Britain is still reeling from the recent announcement that the Japanese car giant Honda is closing its factory at Swindon, some 80 miles west of London. Approximately 3,500 jobs will be lost when the plant closes in 2022, and many thousands more could be lost among component suppliers.
Opponents of Brexit say the planned closure is hardly a surprise. The Japanese government warned the U.K. about the potential effect that Britain’s departure from the European Union might have on Japanese companies with subsidiaries there.
Without a trade deal between the U.K. and the EU, the fear is that Japanese exports from Britain into the bloc will face hefty new tariffs, and new border checks could hamper the Japanese companies’ “just-in-time” manufacturing systems that draw on supply chains in continental Europe.
Is Honda backing out of Britain because of Brexit? Alan Tomola of the Unite labor union thinks this is a possibility. “One can’t overlook the impact of Brexit, the uncertainty,” he said last month. “We’re talking, what? Five weeks or so from the deadline date for leaving the EU? And still no deal, no sign of a deal.”
But in an interview with the BBC, Honda executive Ian Howells said the planned closure did not have anything to do with Brexit. “This is not related to that, at all,” he said. “This decision has been made on the basis of changes coming at us globally that we have to now respond to.”
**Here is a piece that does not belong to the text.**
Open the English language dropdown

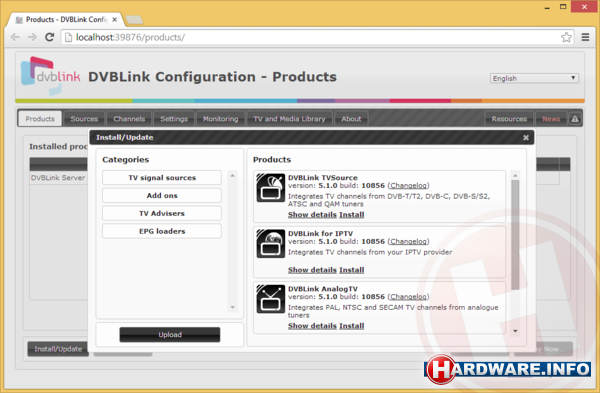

Howells pointed out that Honda is gearing up its electric car manufacturing and needs to concentrate production in Japan, closer to its biggest markets, China and the U.S. At a news conference in Tokyo, Honda’s CEO Takahiro Hachigo repeated that the axing of the Swindon plant “was not informed by Brexit.”
But many observers in the U.K. claim that Brexit is exerting a negative influence on foreign exporters based in Britain, citing a series of recent blows to the U.K. car industry. Jaguar Land Rover is cutting thousands of jobs at its factories. Ford is reviewing its UK plants. And Nissan has announced it will move a new model away from its huge factory in the north of England.
While the global car industry has been buffeted by a series of problems, from the slowdown in China to the pushback against diesel as fuel, British lawmaker Julie Elliott said she had no doubt that Britain’s exit from the EU was also taking a toll. “The uncertainty around Brexit is always a factor now, in any decisions made in manufacturing,” Elliott said.
Compared with its EU counterparts, Britain is still doing reasonably well economically. With unemployment at 4 percent, it’s faring better than most. But Neil Shearing, chief economist with research firm Capital Economics, said that the malign effect of Brexit was visible on closer inspection.
“Business investment is weak, particularly weak,” he said. “Firms are beginning to stop spending. They will now wait until they can see some clarity about what the post-Brexit landscape starts to look like.”